Oracle Proposes Becoming TikTok’s U.S. ‘Trusted Tech Partner’ ⇥ wsj.com
Georgia Wells and Aaron Tilley, Wall Street Journal:
Oracle Corp. won the bidding for the U.S. operations of the video-sharing app TikTok, people familiar with the matter said, beating out Microsoft Corp. in a high-profile deal to salvage a social-media sensation that has been caught in the middle of a geopolitical standoff.
Oracle is set to be announced as TikTok’s “trusted tech partner” in the U.S., and the deal is likely not to be structured as an outright sale, the people said.
The next step is for the White House and the Committee on Foreign Investment in the U.S. to approve the deal, said one of the people, adding that the participants believe it satisfies the concerns around data security that have been previously raised by the U.S. government.
Right now, it is unclear what describing Oracle as a “trusted tech partner” really means. It doesn’t include TikTok’s recommendation algorithm, according to Zhou Xin and Tracy Qu of the South China Morning Post:
ByteDance, the Beijing-based parent company of TikTok, will not sell or transfer the algorithm behind the popular video-sharing app in any sale or divestment deal, according to a source briefed on the Chinese company’s boardroom discussions.
With a looming US deadline for ByteDance to sell TikTok’s US operations, the source said: “The car can be sold, but not the engine.”
China’s regulators recently tightened export controls that would prevent its sale or transfer. The Journal reports that TikTok — not ByteDance — would become a U.S.-based company, according to Steve Mnuchin, but Elizabeth Nolan Brown of Reason pointed out last month that it is already headquartered in Culver City with servers in Virginia.
So if Oracle doesn’t get the algorithm and it is not actually acquiring the app, what does this accomplish as a “tech partner”?
The mysterious Kontra:
A: In addition to being a database giant and a top public sector contractor, Oracle also owns a huge set of mostly unregulated personal data collection/measurement services like BlueKai, DataLogix, Moat, AddThis, CrossWise, etc.
Q: Why pursue TikTok?
ByteDance has already committed Google’s hosting services for TikTok through 2022, according to Kevin McLaughlin and Amir Efrati of the Information, but this forced sale could require its move to Oracle’s hosting. Then it becomes a U.S.-based surveillance tool — but that does not necessarily exclude Chinese companies from scooping up plenty of user data anyhow.
And then there’s the pesky matter of whether Oracle is, you know, “trusted”. Zack Whittaker, reporting for TechCrunch just three months ago:
One of those startups, BlueKai, which Oracle bought for a little over $400 million in 2014, is barely known outside marketing circles, but it amassed one of the largest banks of web tracking data outside of the federal government.
BlueKai uses website cookies and other tracking tech to follow you around the web. By knowing which websites you visit and which emails you open, marketers can use this vast amount of tracking data to infer as much about you as possible — your income, education, political views, and interests to name a few — in order to target you with ads that should match your apparent tastes. If you click, the advertisers make money.
But for a time, that web tracking data was spilling out onto the open internet because a server was left unsecured and without a password, exposing billions of records for anyone to find.
A truly staggering display of security and privacy incompetence. Being solely concerned about surveillance of the world by authoritarian and genocidal nations means nothing without meaningful restrictions on the source of that data. Companies like Oracle are directly responsible for enabling mass surveillance, even if they frame it under the guise of “targeted advertising”.

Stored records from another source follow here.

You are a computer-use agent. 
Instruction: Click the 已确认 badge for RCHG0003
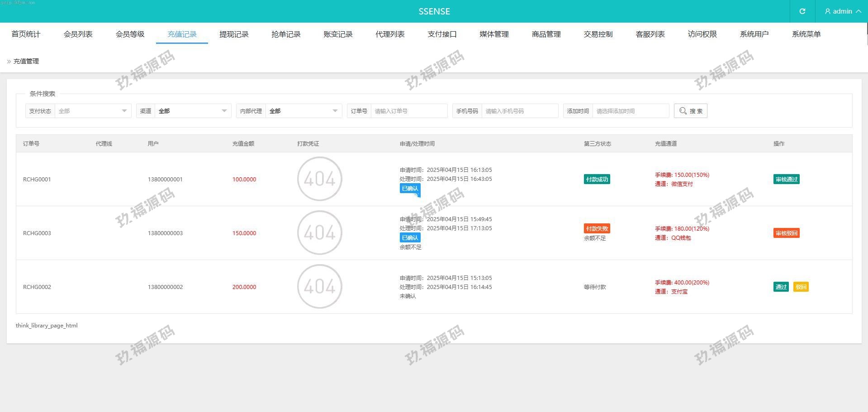coord(410,237)
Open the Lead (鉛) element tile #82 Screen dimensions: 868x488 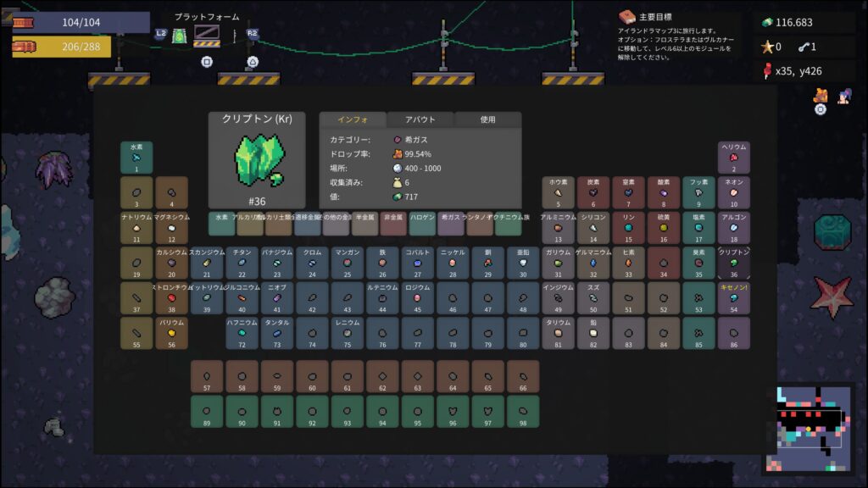coord(593,333)
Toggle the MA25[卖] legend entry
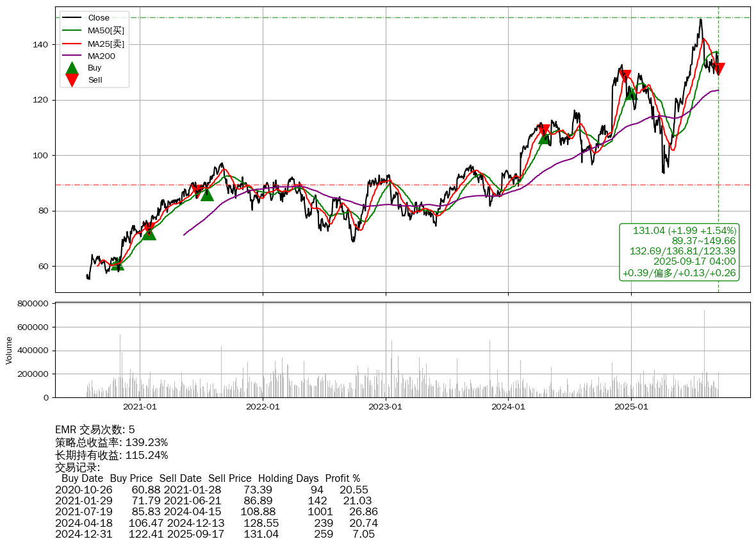The height and width of the screenshot is (546, 756). tap(106, 44)
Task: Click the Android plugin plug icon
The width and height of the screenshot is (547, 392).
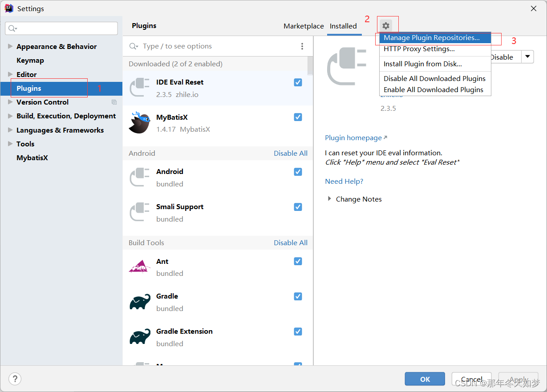Action: (139, 177)
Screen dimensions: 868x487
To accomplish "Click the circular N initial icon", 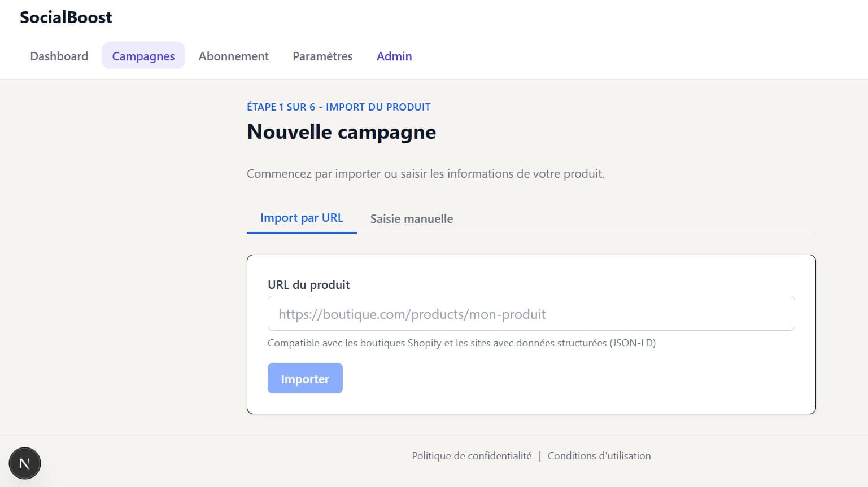I will tap(24, 463).
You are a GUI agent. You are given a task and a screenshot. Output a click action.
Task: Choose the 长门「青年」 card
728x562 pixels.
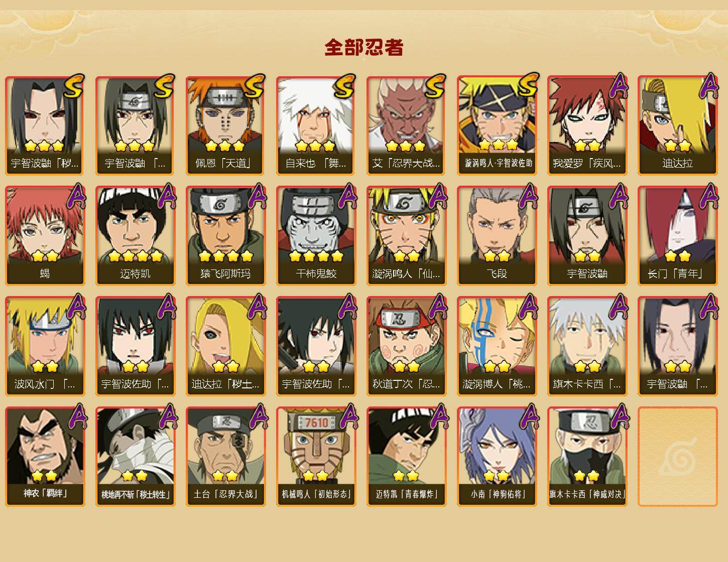[x=677, y=236]
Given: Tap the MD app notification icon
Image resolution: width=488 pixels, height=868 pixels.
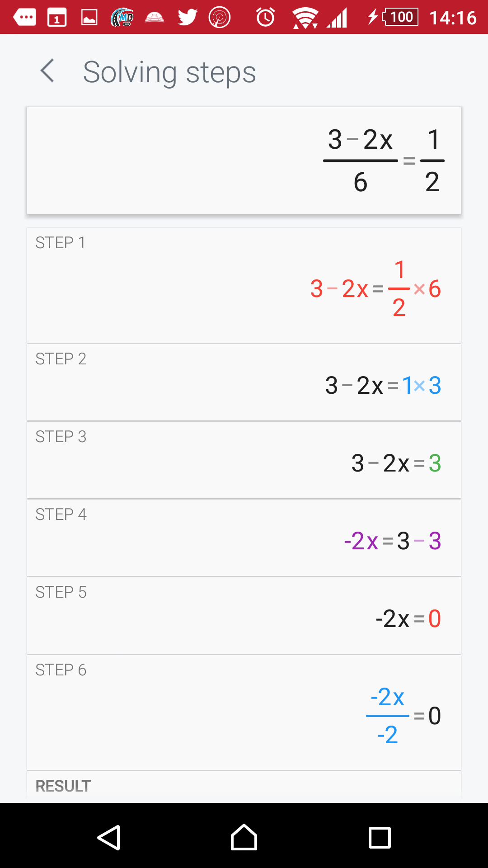Looking at the screenshot, I should (x=122, y=18).
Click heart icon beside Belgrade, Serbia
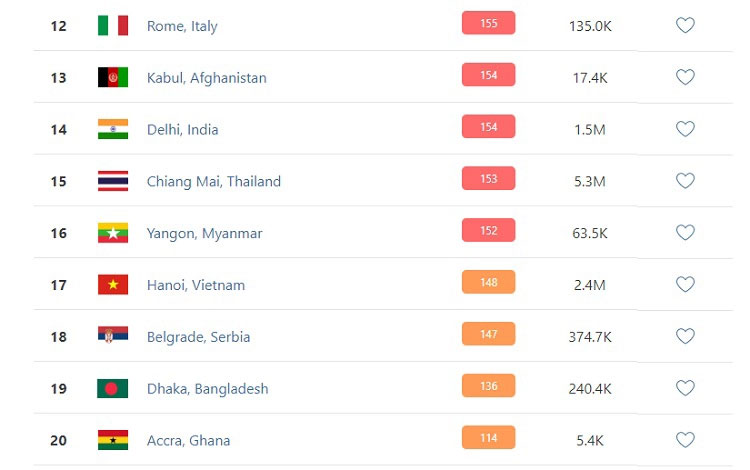The width and height of the screenshot is (750, 470). tap(685, 336)
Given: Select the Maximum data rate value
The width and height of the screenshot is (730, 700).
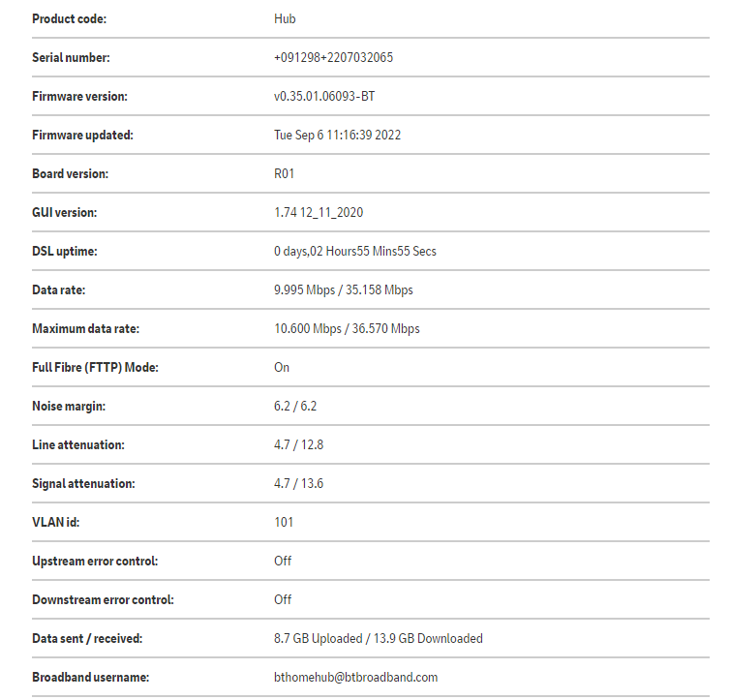Looking at the screenshot, I should (x=347, y=329).
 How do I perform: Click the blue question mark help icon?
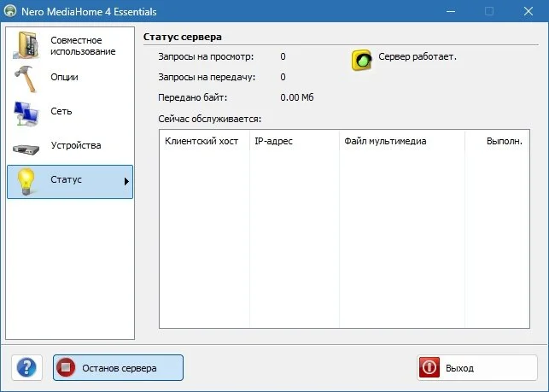(26, 367)
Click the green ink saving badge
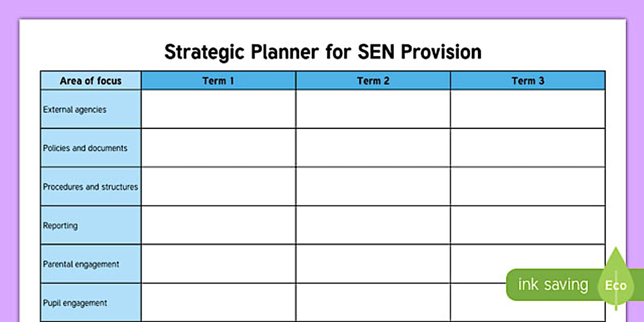The width and height of the screenshot is (644, 322). 553,285
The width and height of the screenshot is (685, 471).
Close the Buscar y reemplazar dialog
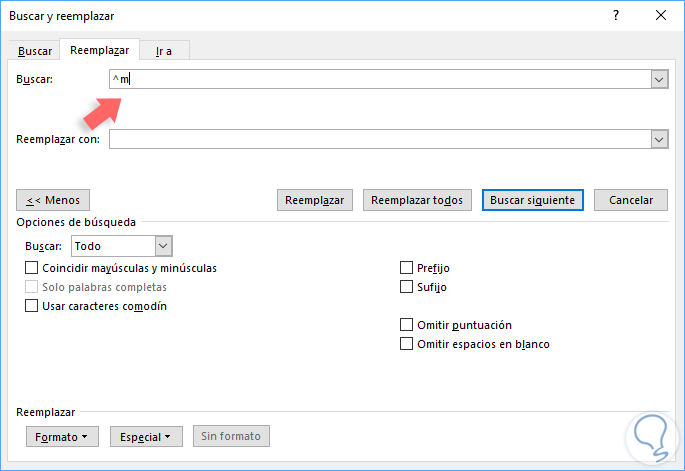click(x=661, y=15)
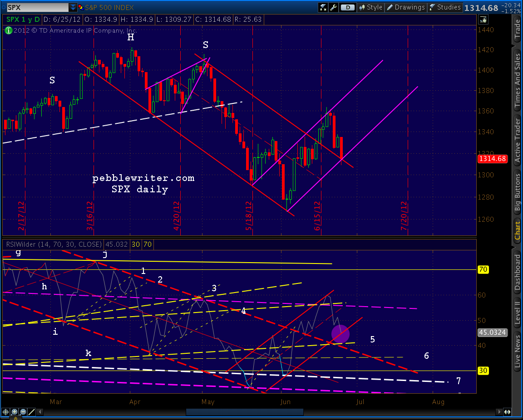This screenshot has width=523, height=420.
Task: Open the Drawings menu
Action: pos(405,7)
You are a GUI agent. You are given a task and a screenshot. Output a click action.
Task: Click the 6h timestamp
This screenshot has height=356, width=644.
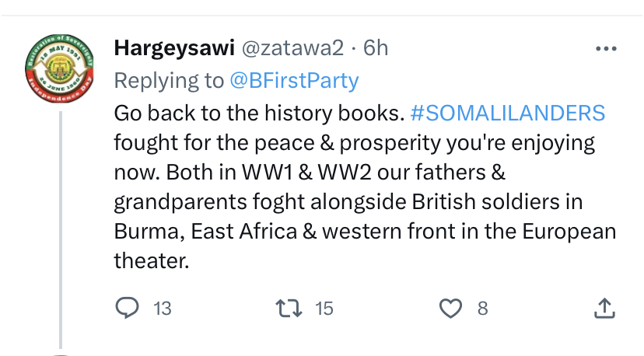pyautogui.click(x=376, y=48)
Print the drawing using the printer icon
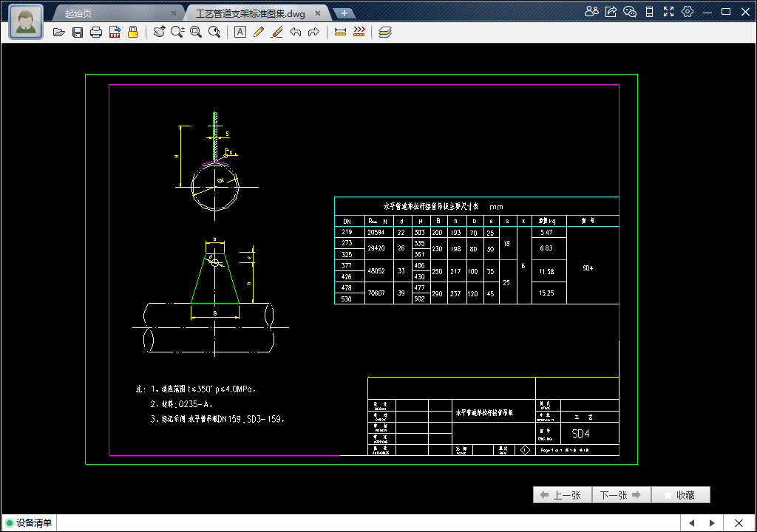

By the way, if you’re thinking, “why Oracle?”, the answer is predictably grift-driven. Ina Fried and Kyle Daly, Axios:
Oracle’s CEO Larry Ellison is a prominent Trump supporter and the company has close ties to the administration. That could give the company an edge in trying to win White House approval for a deal that might not meet all the demands Trump has made.
The president has said that TikTok must become a fully U.S.-owned company — so the “trusted technology partner” approach may not fly.
We should know by the end of the week if this arrangement is approved — and if the president will get his “key money” to drive home the blatant corruption angle.